音を立てて落下したナイフをひょうは遠くへ蹴っ飛ばす。


 カラン!


「ああ、あ…………」


 両手を見つめた仁はよろよろと後ずさる。見れば、彼の右側の腕は手首から上まで薄い氷が張っており、左側は肘から指の先まで分厚い氷にびっしりと覆われていた。


「……なんで、」


 思わず僕は呟いていた。地面に這いつくばったままの僕も、仁と一緒に呆然としていた。


 どうして。ひょうの能力は「液体を凍らせる」ことだったはずだ。なのに、液体のないこの状況でひょうは、どうして仁の両腕を凍らせることができたのだろうか?




「その仕組みは、私から説明しましょう」




 パン、とひょうが手の埃を払う音。その音に仁は顔を上げる。その瞳は、それこそナイフのように鈍く、ぬらぬらと薄気味悪く光っていた。

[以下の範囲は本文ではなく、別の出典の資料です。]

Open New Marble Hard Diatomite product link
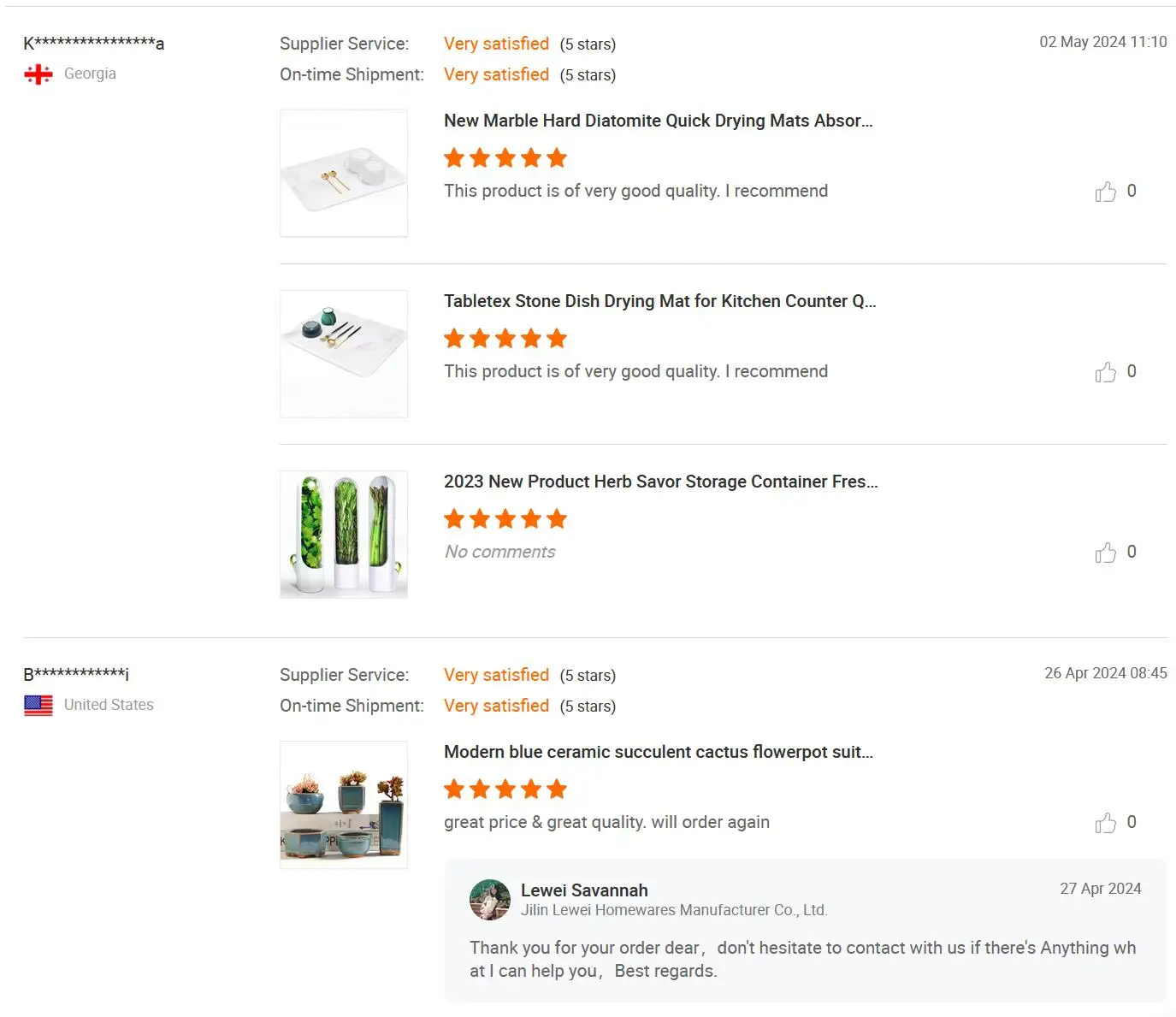This screenshot has height=1017, width=1176. coord(658,121)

「『液体を凍らせる』という能力は、基本的には変わっていませんよ。仁様、まずは貴方の左腕ですが――貴方の左手の氷の媒体は、私の足首を握ったときの、貴方の手汗でございます」


「て、手汗……⁉」


「ええ」


 思わず口を挟んだ僕にひょうは短く応える。そして、仁へと一歩歩み寄っていく。


「もちろん、それだけでは『そのように』広範囲を凍らせることはできません。ですが、想像を広げましょう。空気中にはたくさんの水蒸気が含まれていますね。その水蒸気の粒が、私のつくった氷に触れることで急速に冷えて、気体から液体の水となる。その水をさらに凍らせ、またその近くにあった水蒸気を液体の水にし、それを私が凍らせる。――液体の水を凍らせるのよりも手間はかかりますし、薄くはなってしまいますが、実際、暴れる貴方を拘束できるくらいには、効力があるみたいですね」


 目を細めてひょうは微笑む。


「そして、水気のなかった貴方の右腕は、私と貴方が触れ合ったときにぶつかり合った、『水蒸気の粒の集合』を凍らせました。――つまり私は今、少しでも水蒸気の多い空気があれば、それを媒介として、あらゆるものを凍らせることができるのです」


 そう言うと、ひょうは仁と僕によく見える角度でフッ、と息を吹く。そうすると不思議なことに、吹いた息の中には、キラキラときらめく、小さな光の粒が混じっていた。


 それは微小な氷の粒で、ひょうの吐いた息に含まれる水蒸気が凍ったものだ。人間の吐く息には通常の空気よりも多くの水蒸気を含む、ということを聞いたことがある僕は、そのことを瞬時に悟った。


 ああ、なんとなくわかった。つまり、ひょうは「液体を凍らせる」能力を発展させ、空気中の水蒸気さえもを凍らせることに成功したんだ。ひょう自身の想像の力によって!


 屋上の風に吹かれ、散っていく氷の粒。ぎらぎらとした眼でそれを見ていた仁の前にひょうは立ちはだかると、なめらかな動きで自分の左胸の上に手を置き、うやうやしくお辞儀をした。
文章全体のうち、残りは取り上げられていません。